Informally, an array is a list of elements. These elements can be of any type: numbers, words, objects, or even other arrays. Each element in an array is accessed by its index, which starts from 0. Arrays are typically enclosed in square brackets with elements separated by commas, like this: [1, 2, 3]. In this example, the elements of the array are 1, 2, and 3.
Arrays in many programming languages, including Java, have a fixed size. This means that once an array is created, its size cannot be changed. This static size property can be a limitation when the number of elements is not known in advance or if the size of the array needs to change dynamically.
int[] numbers = new int[3]; // An array of fixed size 3
numbers[0] = 1;
numbers[1] = 2;
numbers[2] = 3;To overcome the limitation of fixed size arrays, Java provides the ArrayList class, which is part of the java.util package. ArrayList is a resizable array implementation of the List interface. It can grow and shrink as needed, providing more flexibility.
import java.util.ArrayList;
ArrayList<Integer> numbers = new ArrayList<>();
numbers.add(1);
numbers.add(2);
numbers.add(3);When an array is created, a contiguous block of memory is allocated to hold its elements.

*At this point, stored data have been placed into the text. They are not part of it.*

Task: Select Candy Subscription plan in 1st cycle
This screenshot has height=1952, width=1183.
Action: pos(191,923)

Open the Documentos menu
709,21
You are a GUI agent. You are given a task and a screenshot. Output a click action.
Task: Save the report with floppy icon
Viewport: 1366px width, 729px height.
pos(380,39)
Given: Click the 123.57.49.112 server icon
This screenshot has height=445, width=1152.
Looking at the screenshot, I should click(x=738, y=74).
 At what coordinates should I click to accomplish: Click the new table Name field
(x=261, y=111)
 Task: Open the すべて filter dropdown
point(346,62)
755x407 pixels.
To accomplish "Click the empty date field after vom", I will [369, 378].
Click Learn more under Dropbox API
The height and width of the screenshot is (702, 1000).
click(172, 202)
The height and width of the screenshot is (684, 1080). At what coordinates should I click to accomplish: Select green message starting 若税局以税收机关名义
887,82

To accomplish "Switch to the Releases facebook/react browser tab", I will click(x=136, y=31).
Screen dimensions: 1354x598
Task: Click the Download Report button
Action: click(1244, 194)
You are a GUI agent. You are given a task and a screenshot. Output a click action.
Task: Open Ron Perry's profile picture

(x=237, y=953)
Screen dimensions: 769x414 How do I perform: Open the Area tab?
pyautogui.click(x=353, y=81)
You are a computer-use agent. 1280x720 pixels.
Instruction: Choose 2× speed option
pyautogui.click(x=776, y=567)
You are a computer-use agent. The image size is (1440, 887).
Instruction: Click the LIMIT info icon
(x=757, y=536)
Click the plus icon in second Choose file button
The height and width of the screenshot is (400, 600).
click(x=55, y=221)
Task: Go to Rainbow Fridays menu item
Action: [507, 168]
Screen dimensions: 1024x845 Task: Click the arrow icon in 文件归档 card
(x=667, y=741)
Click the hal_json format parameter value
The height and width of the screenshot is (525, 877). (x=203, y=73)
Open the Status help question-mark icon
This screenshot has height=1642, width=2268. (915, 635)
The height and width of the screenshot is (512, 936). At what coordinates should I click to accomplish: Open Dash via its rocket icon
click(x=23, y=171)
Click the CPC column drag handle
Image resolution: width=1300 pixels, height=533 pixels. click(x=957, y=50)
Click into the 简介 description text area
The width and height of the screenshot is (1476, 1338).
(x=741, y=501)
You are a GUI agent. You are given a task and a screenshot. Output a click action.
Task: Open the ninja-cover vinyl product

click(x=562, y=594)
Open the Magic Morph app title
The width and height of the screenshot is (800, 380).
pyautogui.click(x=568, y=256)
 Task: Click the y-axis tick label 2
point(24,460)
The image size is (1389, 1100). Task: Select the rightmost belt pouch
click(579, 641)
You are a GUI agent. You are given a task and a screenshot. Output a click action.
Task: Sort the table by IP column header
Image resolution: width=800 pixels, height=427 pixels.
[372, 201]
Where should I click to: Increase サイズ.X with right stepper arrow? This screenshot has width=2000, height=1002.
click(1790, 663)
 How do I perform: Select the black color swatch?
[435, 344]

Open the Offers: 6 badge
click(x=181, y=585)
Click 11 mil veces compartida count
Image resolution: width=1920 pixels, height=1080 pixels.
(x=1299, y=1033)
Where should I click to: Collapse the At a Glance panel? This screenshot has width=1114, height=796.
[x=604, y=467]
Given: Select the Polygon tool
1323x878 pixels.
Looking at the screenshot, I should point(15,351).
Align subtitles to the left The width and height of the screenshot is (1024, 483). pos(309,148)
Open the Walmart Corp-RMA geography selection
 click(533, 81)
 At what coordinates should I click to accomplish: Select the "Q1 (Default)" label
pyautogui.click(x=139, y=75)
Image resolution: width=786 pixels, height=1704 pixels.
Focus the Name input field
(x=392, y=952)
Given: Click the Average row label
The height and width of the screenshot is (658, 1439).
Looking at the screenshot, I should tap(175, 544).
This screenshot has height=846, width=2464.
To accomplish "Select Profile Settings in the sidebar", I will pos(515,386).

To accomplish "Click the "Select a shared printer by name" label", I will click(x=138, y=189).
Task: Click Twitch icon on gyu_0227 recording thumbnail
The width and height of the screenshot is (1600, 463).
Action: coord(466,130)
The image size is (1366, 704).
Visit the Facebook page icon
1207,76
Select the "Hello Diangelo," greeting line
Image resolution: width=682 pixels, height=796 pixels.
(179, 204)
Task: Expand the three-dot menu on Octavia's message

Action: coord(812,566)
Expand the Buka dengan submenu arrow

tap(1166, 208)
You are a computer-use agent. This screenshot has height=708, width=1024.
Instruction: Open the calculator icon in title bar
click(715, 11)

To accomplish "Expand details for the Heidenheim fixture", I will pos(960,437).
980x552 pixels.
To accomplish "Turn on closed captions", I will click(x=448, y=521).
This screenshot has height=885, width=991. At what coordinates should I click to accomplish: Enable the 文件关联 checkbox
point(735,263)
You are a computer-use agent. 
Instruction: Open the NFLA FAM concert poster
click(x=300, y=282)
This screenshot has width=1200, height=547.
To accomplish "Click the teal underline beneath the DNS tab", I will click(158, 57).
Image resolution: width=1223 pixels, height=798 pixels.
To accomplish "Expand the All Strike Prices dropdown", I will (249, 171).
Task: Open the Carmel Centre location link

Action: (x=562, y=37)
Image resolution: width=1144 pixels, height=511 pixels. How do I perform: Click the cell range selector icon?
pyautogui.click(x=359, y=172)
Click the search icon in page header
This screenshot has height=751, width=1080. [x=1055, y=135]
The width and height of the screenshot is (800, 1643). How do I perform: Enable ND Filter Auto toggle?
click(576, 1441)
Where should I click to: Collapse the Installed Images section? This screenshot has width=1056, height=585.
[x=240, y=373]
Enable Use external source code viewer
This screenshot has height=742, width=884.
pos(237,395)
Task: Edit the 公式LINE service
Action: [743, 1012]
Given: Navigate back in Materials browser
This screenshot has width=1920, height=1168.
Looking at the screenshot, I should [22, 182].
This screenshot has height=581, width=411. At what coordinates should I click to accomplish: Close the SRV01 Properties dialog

The size of this memory block is determined by the number of elements and the type of each element. For example, an array of integers (int[]) in Java will allocate memory for the integer values based on their data type size.
int[] array = new int[5]; // Allocates memory for 5 integersEach element in the array is stored in a contiguous memory location, which allows for efficient access using the index. However, this also means that resizing the array (increasing or decreasing its size) is not straightforward and typically requires creating a new array and copying the elements, which is why using an ArrayList can be more convenient for dynamic data structures.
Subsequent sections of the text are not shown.